Ontario, B.C and Quebec are the only provinces that make new immigrants wait three months for health care. But Quebec alone does offer coverage when it comes to domestic violence, maternal care and infectious diseases. The Ontario Ministry of Health introduced a three-month wait period for all new immigrants and returning residents in 1994, on the grounds it allows officials time to confirm a patient’s resident status.
The policy, which saves Ontario $90 million a year, is a way to protect the health-care system from abuse, says Health Minister Deb Matthews.
“We are not looking at changing the three-month wait period at this time,” she says. “It’s important that when people come to Canada, they know that they won’t have health insurance for three months, so they should get insurance before they come.”
Try explaining the government policy to the “almost-citizens” such as Raj Gupta and his wife, Pallavi.
On this blustery Tuesday evening, the recently landed immigrants are happy they have found the Scarborough clinic, where they have brought 2-year-old Arnav, who has had a high fever for three days.
“For elders, it is okay, we can resist,” says Pallavi. “But with a child, you can’t take a risk.
“I feel like I won’t be able to breathe until the three months are over.”
The Guptas arrived in Toronto in October, aware that they would be without health care for three months. They bought insurance, but that covers them only for emergencies. So Raj went to Scarborough General to find out how much it would cost him if he needed to bring in his son.
“They told me its $300 for registration,” says Gupta, a family physician in India, who found out about the free clinic at the local OHIP office. “If you call the ambulance, it is $250 more. Once the doctor comes, he will charge $100, and other examinations are extra. And if you need to stay a night, it’s another $1000.
“It would cost me less to send both of them back to India where they could get care right away. If it wasn’t for this clinic, we might have done just that.”

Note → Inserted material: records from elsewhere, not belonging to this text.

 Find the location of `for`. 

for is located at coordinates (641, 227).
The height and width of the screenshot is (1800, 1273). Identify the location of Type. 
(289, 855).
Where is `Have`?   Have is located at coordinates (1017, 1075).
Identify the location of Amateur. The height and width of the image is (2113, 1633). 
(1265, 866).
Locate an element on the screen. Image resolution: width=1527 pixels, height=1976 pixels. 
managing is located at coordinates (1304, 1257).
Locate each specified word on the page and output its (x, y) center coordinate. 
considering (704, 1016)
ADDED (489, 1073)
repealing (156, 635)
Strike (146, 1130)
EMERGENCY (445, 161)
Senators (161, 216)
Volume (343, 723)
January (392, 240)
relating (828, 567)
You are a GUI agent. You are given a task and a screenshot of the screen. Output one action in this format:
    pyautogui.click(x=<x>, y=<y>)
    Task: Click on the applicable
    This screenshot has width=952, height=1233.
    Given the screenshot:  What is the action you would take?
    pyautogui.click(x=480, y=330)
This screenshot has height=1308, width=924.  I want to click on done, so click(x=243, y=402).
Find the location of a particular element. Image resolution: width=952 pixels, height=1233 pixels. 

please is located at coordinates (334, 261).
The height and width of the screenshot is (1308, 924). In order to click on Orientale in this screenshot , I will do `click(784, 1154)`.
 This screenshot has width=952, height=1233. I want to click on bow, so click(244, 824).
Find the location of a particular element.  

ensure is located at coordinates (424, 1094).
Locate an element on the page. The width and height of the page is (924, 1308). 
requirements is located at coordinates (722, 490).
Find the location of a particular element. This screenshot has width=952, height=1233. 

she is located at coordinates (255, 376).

The clinic started in May 2000, with D’Andrade and Caulford seeing patients in basements and community centres twice a week. They would bring in tackle boxes filled with gauze, needles and syringes.
Over time, they applied for funding from the Ministry of Health and Long-Term Care and received $100,000. It’s just enough to cover the cost of diagnostic and lab tests for patients and a small stipend for the eight physicians who rotate through to cover the two-days-a-week clinic. Many of the drugs and supplies are donated, as is the time of nurses, volunteers and the pediatric doctors who come to the clinic to treat children one Saturday a month.
Some advocates say the walk-in concept of the Scarborough clinic offers a “brilliant model” that could be adapted in different communities. But D’Andrade notes that in its current form — built on the generosity of volunteers — it isn’t sustainable.
With proper funding from the province, however, it would be a cost-effective alternative to sending patients to the emergency department, she contends. Yet there has been little willingness on the part of Queen’s Park to even consider it.
“It’s frustrating,” she says. “Maybe they haven’t looked into the eyes of the people we see and see how legitimate their issues are, and how much they have struggled to make it here. Now that they have made it here, the least we can do is help them.”